Schreiben Sie aus dem nachstehenden Text über Charlotte Dujardin und Valegro den Abschnitt wortgetreu ab, der bei „Die Rede ist“ beginnt und bei „Don Johnson (76,511).“ endet.
--- VORGEGEBENER TEXT ---
Die Rede ist von Charlotte Dujardin und dem zehnjährigen KWPN-Wallach Valegro. Die Britin, die als Bereiterin bei ihrem EM-Gold-Teamkollegen Carl Hester arbeitet, bestätigte mit dessen phänomenalen Hengst bereits im freitäglichen Grand Prix - der Qualifikationsprüfung für den Spécial am Samstag – ihre beeindruckende Form und gewann die Prüfung mit 81,426 Prozent und großen Vorsprung auf die Zweitplatzierte Isabell Werth im Sattel von Don Johnson (76,511).
--- DATENSATZ ---
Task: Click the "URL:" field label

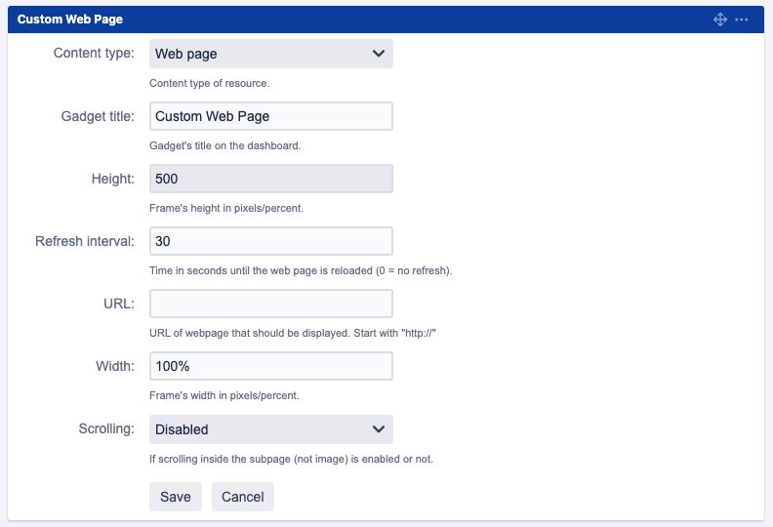Action: point(120,304)
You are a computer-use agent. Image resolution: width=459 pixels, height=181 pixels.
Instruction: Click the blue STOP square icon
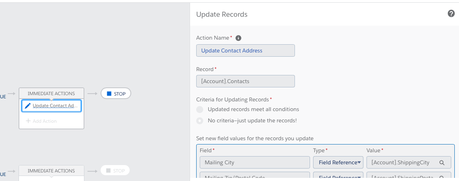109,94

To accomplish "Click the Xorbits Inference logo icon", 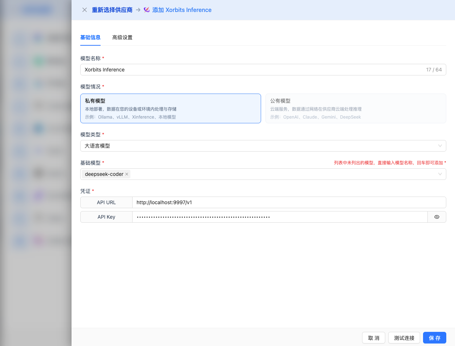I will click(x=147, y=10).
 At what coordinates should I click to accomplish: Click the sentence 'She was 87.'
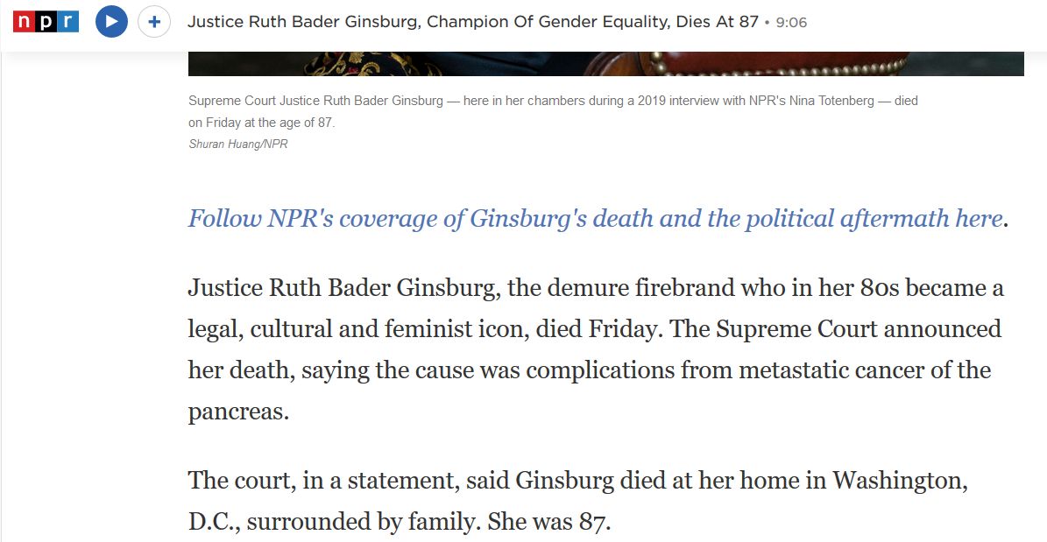549,521
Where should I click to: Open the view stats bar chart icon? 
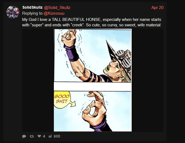pos(50,136)
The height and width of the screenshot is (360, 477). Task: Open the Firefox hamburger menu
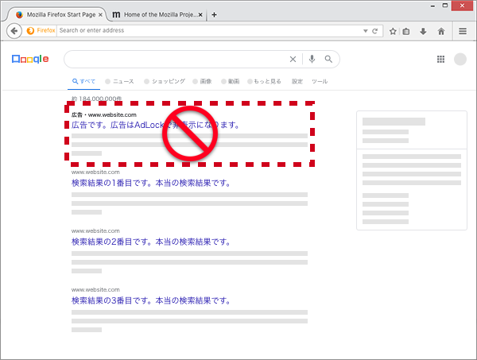[x=463, y=31]
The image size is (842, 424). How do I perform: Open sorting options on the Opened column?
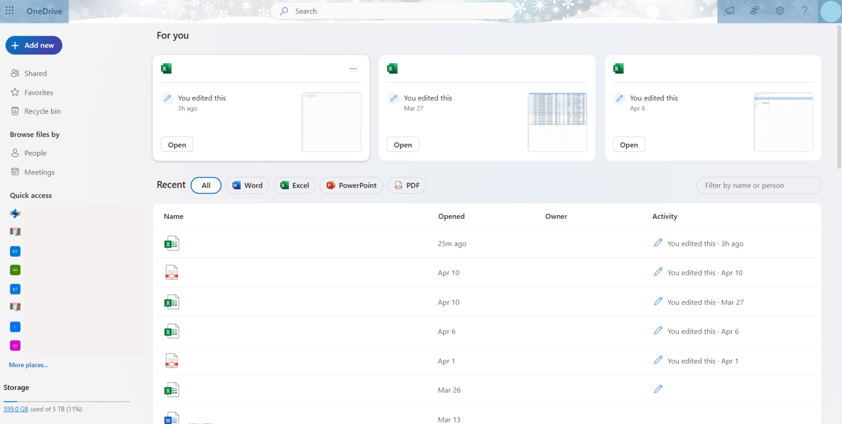[x=451, y=216]
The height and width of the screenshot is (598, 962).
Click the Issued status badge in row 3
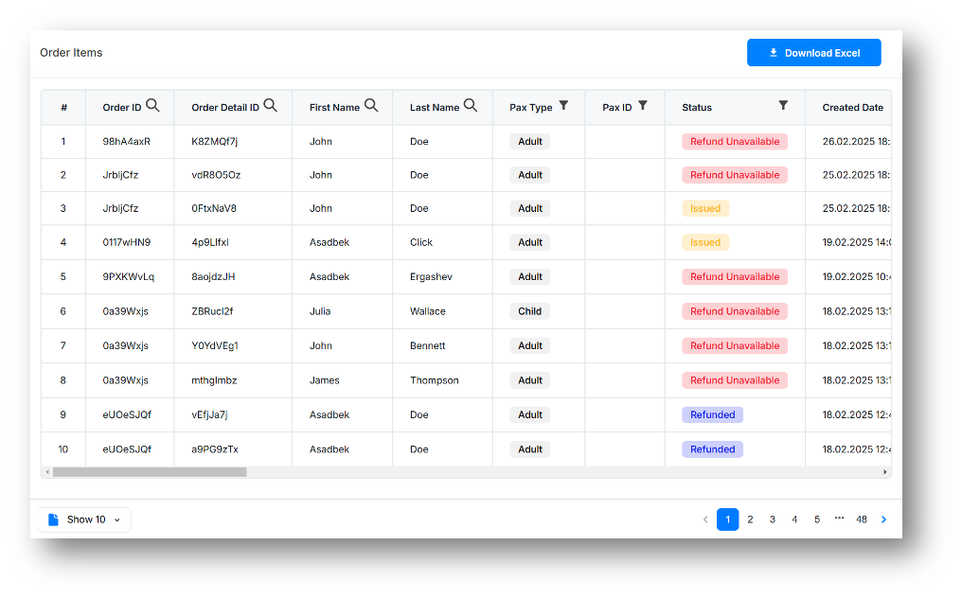tap(705, 208)
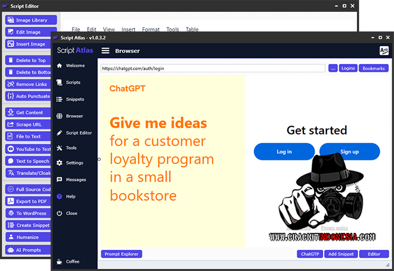Click the browser URL address field
394x271 pixels.
[x=212, y=68]
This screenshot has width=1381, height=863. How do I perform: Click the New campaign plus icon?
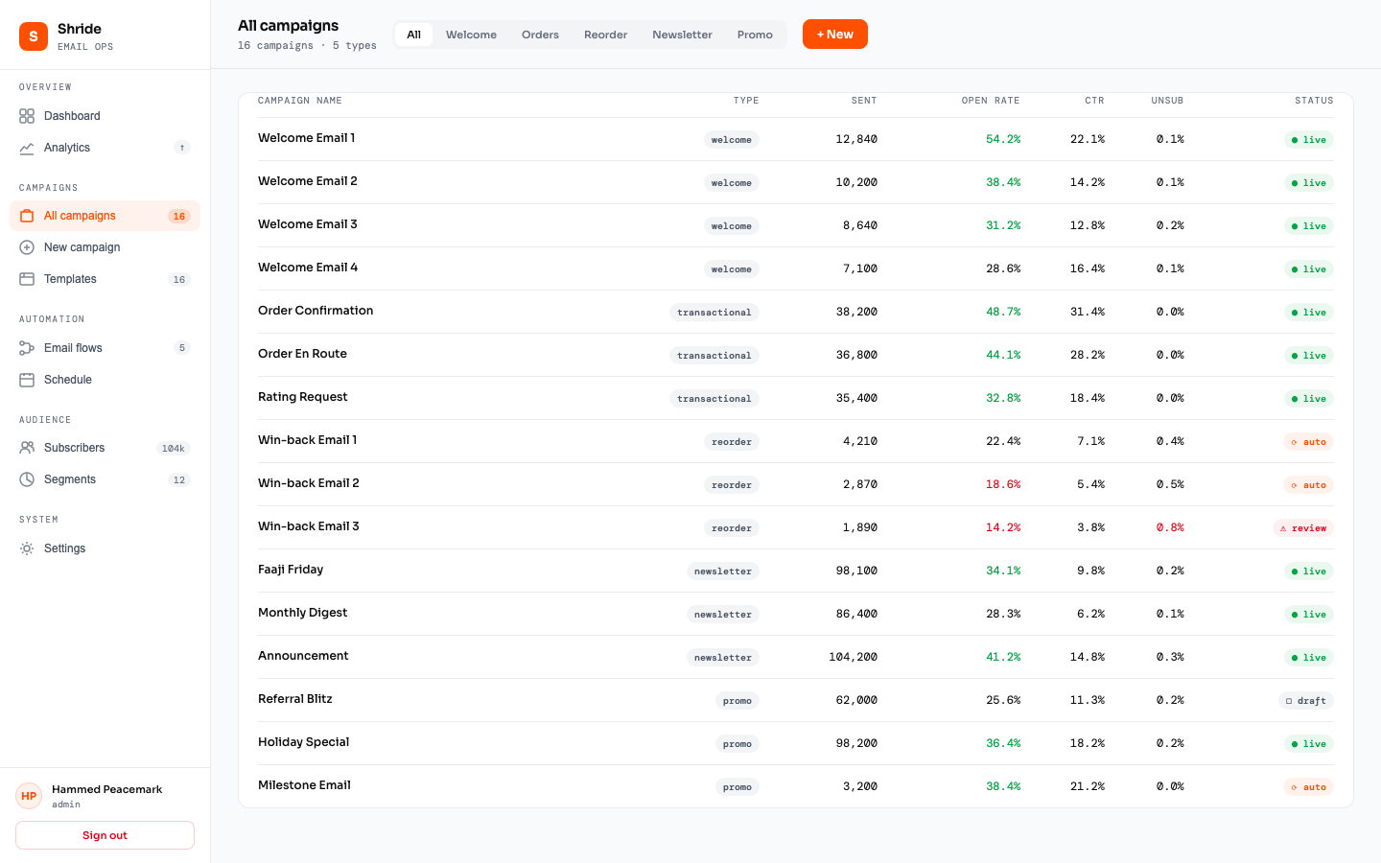(27, 247)
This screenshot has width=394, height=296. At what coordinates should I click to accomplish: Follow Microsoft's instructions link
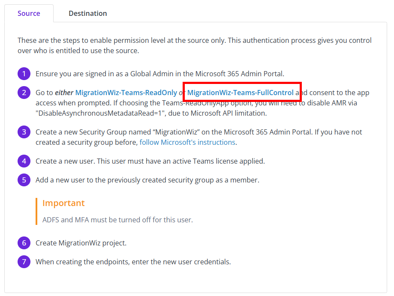point(187,142)
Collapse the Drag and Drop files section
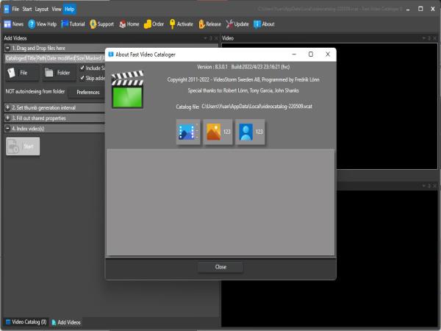 (x=7, y=48)
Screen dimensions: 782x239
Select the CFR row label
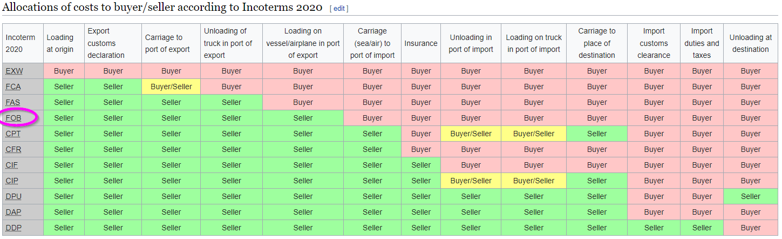[13, 149]
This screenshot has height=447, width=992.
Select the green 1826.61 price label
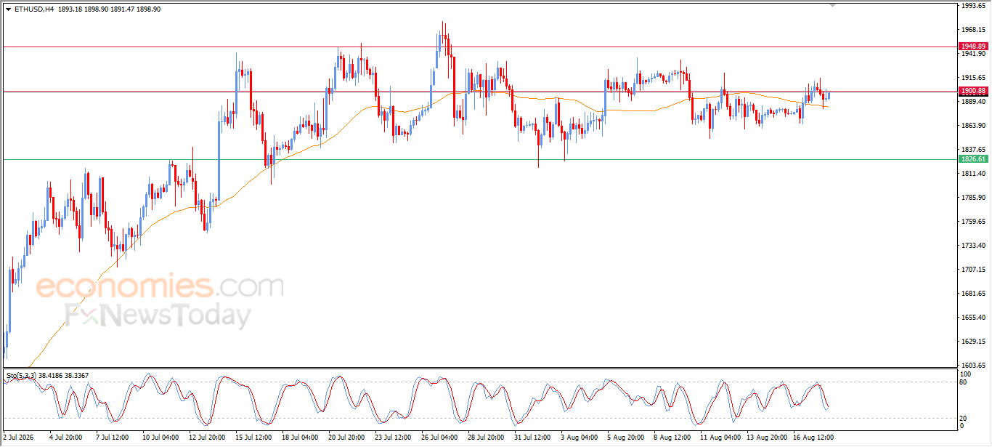pos(972,159)
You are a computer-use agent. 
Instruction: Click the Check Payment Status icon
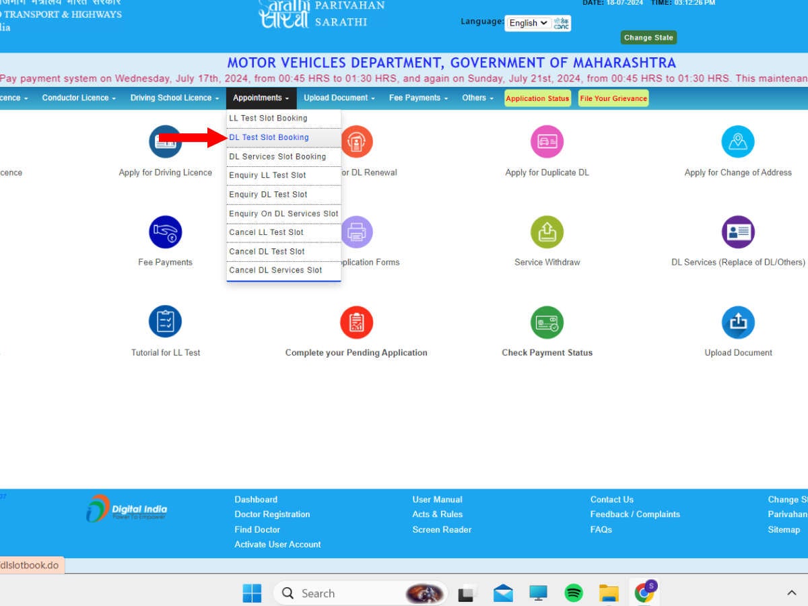[x=547, y=322]
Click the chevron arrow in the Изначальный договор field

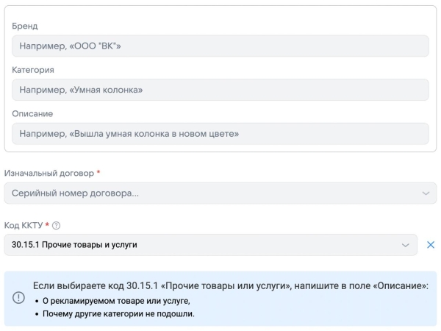tap(425, 193)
---
:: LÖSUNG DER AUFGABE ::
Die Rede ist von Charlotte Dujardin und dem zehnjährigen KWPN-Wallach Valegro. Die Britin, die als Bereiterin bei ihrem EM-Gold-Teamkollegen Carl Hester arbeitet, bestätigte mit dessen phänomenalen Hengst bereits im freitäglichen Grand Prix - der Qualifikationsprüfung für den Spécial am Samstag – ihre beeindruckende Form und gewann die Prüfung mit 81,426 Prozent und großen Vorsprung auf die Zweitplatzierte Isabell Werth im Sattel von Don Johnson (76,511).